The same has been the case with other popular journalists such as ‘Taraki’ Sivaram who was killed in the capital of Colombo in April 2005. Also slain was Mylvaganam Nimalarajan when a grenade was thrown into his house and subsequently shot as he was reporting for the BBC Sinhala service Nadesan, Sivaram and Nimalarajan were among the Tamil journalists at the forefront of exposing state atrocities and reporting the actual incidents occurring in the war zone.

Similarly, Lasantha Wickremetunge, Editor of the Sunday Leader was assassinated in Colombo in January 2009. Lasantha’s killing is yet to be solved. Another Sinhala journalist and cartoonist Prageeth Ekneligoda cannot be traced since he went missing in January 2010.

The killing and abduction of journalists had continued for decades. Journalists say these atrocities increased rapidly during the presidency of Chandrika Bandaranaike and Mahinda Rajapaksa.

Even after the civil war came to a bloody and brutal end in May 2009, the intimidation and arrest of Tamil journalists continued.

Tamil journalists were summoned to police stations for flimsy reasons. Posting a picture of the ‘Maveer Naal’ (Hero’s Day) observation, remembering their war dead, praying their solemn tributes. Exposing state atrocities like land grabbing, depriving the livelihood of the Tamil working class and carrying out their regular newsgathering work was enough to warrant a visit to the police station.

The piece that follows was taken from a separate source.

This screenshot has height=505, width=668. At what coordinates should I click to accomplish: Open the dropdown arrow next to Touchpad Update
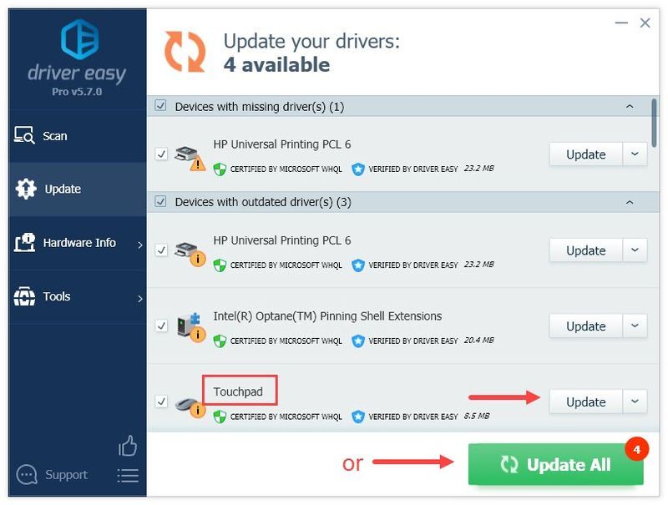coord(635,401)
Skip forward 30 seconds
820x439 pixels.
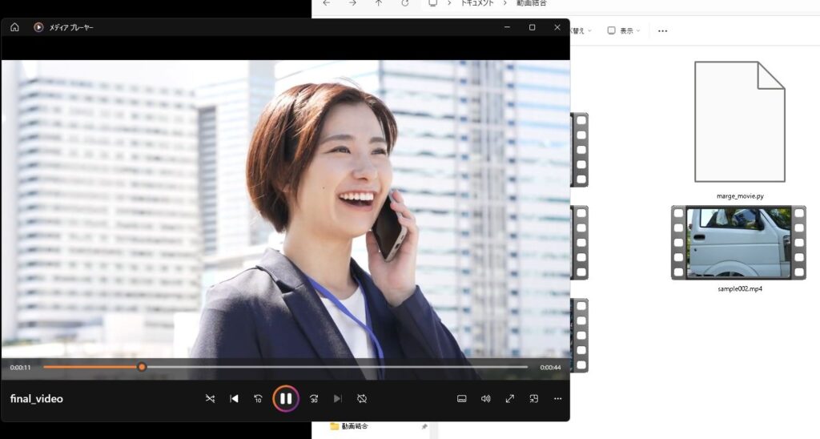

In recent times, such intimidation and summoning for inquiries have become more common in the war-torn Northern Province. Two senior journalists were summoned before the dreaded Sri Lanka terror police alleging they pictured military posts in the war-ravaged Mullaitivu district. Phones and working laptops were seized and searched before being returned and journalists were forced to part with their device’s passwords.

Batticaloa Press Club journalists point out that although the Sri Lankan government began investigations into the death of two Sinhala journalists none of the alleged perpetrators have been arrested so far. "But in the case of Tamil Journalists, even those enquiries have not begun," they alleged. They also say the media played a big role in ousting whom they call a ‘murderous regime’ from power.

While observing the 20th death remembrance day of murdered Tamil journalist Ayyathurai Nadesan, the BPC, Batticaloa district Tamil Journalists Union, and East Sri Lanka Journalist’s Association jointly appealed to the international human rights group to press for an international inquiry to render justice for all those journalists killed brutally by the state agencies and their associates.

Their demands include the official release of details about the journalists who were either killed or disappeared with their names and other information.

BPC also sought the reopening of the Ayyathurai Nadesan’s murder inquiry who was killed in Batticaloa.

Quoting the popular adage “Justice delayed is Justice denied,” BPC emphasized they are in such a dire situation and have been forced to seek international intervention. Since even after two decades of Nadesan’s murder, justice remains an illusion in Sri Lanka and their only hope lies in international inquiries.